# [TEXTO FORNECIDO]

Há quem compare Bortolotto ao Plínio Marcos, mas se há algo em comum, é apenas a compaixão pelo ser humano desgarrado. E só. São universos diferentes. Os personagens de Plínio Marcos lutam para se integrar. Gostariam de ter família, casa e carro, mas têm um impedimento de origem: a pobreza extrema. Por isso são trágicos, nascem marcados por um destino imutável. Querô, filho de uma prostituta que se matara tomando querosene e é criado num bordel, não pode conquistar nada na vida. Seu meio ambiente e seus recursos não permitem, ainda que ele tente.

# [BLOCO DE DADOS]
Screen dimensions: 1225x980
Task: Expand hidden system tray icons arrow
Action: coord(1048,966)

# [INSTRUÇÃO 1]
Extraia do texto sobre Bortolotto e Plínio Marcos o trecho que começa em "Há quem compare" e termina em "que ele tente.".
# [INSTRUÇÃO 2]
Responda com base no texto sobre Bortolotto e Plínio Marcos:
(a) Qual é a única coisa que o texto aponta como comum entre Bortolotto e Plínio Marcos?
(b) Qual é o impedimento de origem dos personagens de Plínio Marcos?
(c) Onde Querô é criado?
# [INSTRUÇÃO 3]
Dê sequência ao texto sobre Bortolotto e Plínio Marcos a partir de onde ele para.
O material não tem nenhum papel nesta atividade.

# [RESPOSTA 1]
Há quem compare Bortolotto ao Plínio Marcos, mas se há algo em comum, é apenas a compaixão pelo ser humano desgarrado. E só. São universos diferentes. Os personagens de Plínio Marcos lutam para se integrar. Gostariam de ter família, casa e carro, mas têm um impedimento de origem: a pobreza extrema. Por isso são trágicos, nascem marcados por um destino imutável. Querô, filho de uma prostituta que se matara tomando querosene e é criado num bordel, não pode conquistar nada na vida. Seu meio ambiente e seus recursos não permitem, ainda que ele tente.

# [RESPOSTA 2]
(a) A compaixão pelo ser humano desgarrado.
(b) A pobreza extrema.
(c) Num bordel.

# [RESPOSTA 3]
Já os protagonistas de Bortolotto tornam-se marginais - no sentido de estar à margem, na periferia do sistema econômico - por conta de sua escala de valores. Eles recusam a ideia da conquista de um carro 4x4, roupas de grife, casa na praia e celular último modelo como sinônimo de sucesso. São marginais porque preferem a liberdade de não produzir em série numa esteira industrial, coisa antiga, ou de "serem produzidos em série", expressão talvez mais pertinente ao jovem trabalhador na atual sociedade de consumo digital. Uma dramaturgia assim nada tem a ver com o estímulo à violência, pelo contrário. Hoje em dia mata-se e morre-se por um "vai passando o celular" como disse o assaltante que atirou em Bortolotto, no testemunho de seu amigo Carcarah, também baleado. E Bortolotto, que não dá a mínima por um celular, reagiu, provavelmente pelos amigos.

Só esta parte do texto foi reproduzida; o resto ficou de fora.